Readers are advised that this came after Daum explained why she hasn't been harder on Palin:
I've bent over backward to be levelheaded about Palin's whole gestalt. I've made it clear I don't think highly of her politics, but I also allowed that her speech at the 2008 GOP convention was actually quite good, and I recognized that her version of the struggle to "have it all" had tremendous appeal (at least back when she seemed to be genuinely struggling). I even defended her right to call herself a feminist: As long as progressive-minded women lack the guts to claim the term for themselves, it is effectively up for grabs.

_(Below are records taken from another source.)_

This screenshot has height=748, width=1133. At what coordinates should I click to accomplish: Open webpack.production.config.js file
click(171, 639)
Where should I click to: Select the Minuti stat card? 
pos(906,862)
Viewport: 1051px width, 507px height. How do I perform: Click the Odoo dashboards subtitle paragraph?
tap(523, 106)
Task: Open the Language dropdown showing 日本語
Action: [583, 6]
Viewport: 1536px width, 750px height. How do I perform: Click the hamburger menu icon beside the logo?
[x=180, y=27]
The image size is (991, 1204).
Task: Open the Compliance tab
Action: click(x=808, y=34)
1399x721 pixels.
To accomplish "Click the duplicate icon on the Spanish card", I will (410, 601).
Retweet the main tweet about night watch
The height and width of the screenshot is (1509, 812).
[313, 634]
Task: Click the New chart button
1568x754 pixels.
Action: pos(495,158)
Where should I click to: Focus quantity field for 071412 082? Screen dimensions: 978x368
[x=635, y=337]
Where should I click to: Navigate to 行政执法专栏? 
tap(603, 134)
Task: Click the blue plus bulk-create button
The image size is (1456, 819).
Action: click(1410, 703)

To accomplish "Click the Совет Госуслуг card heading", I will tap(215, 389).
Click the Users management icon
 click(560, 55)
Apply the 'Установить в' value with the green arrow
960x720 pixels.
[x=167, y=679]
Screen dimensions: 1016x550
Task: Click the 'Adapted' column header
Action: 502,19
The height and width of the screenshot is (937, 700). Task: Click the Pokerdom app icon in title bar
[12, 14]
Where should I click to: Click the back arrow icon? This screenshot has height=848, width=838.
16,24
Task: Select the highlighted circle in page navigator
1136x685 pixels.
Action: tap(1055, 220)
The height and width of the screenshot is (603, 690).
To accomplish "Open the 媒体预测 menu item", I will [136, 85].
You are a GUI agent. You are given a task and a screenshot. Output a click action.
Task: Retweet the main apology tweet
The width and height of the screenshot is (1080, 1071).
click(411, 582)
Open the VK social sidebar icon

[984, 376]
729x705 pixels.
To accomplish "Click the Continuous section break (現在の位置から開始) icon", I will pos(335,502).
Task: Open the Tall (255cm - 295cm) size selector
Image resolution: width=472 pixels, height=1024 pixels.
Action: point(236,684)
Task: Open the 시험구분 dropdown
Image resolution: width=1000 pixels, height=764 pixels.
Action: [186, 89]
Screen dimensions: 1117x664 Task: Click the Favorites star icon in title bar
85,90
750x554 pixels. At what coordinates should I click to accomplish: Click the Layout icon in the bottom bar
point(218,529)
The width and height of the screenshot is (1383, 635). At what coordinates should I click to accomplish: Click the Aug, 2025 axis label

I meant it all. Palin has gumption, and for the record, I think she was the victim not only of sexism but ugly classism too. But that doesn't mean I shouldn't have gone after her harder on many fronts. I didn't do it because I didn't want to come across as a mean-spirited smarty-pants (I know, many of you think I did anyway; all I can say is that you should have seen the first drafts.)
No, Meghan - this was bad enough:
In "Big Girls Don't Cry," Rebecca Traister's book about women and the 2008 election, Couric says, "During the course of the interview I made sure I was as nonjudgmental as possible, that I had no facial affect, that I didn't even cock my head when I didn't understand what she was saying."
Even Traister, an unabashed liberal and feminist who writes for the left-leaning online magazine Salon, is evidence of the way thoughtful writers treat Palin as a special-needs case...If there was ever a candidate who brought out the worst in people, who encouraged hollow rejoinders but made honest analysis almost impossible, it is she.
"If there was ever a candidate who brought out the worst in people..."
Truer words may never have been written, for since she first hit the national stage on August 29, 2008, Sarah Palin has brought out the worst in just about every liberal media member in this country.
It makes you want her not to exercise her right to run for president, because the attacks on her if she did would be too gruesome for the squeamish.
Shame on you, Meghan. You should have listened to that voice in your head that's been telling you for years to lay off this woman.
America didn't need another liberal attack dog - it's already got plenty.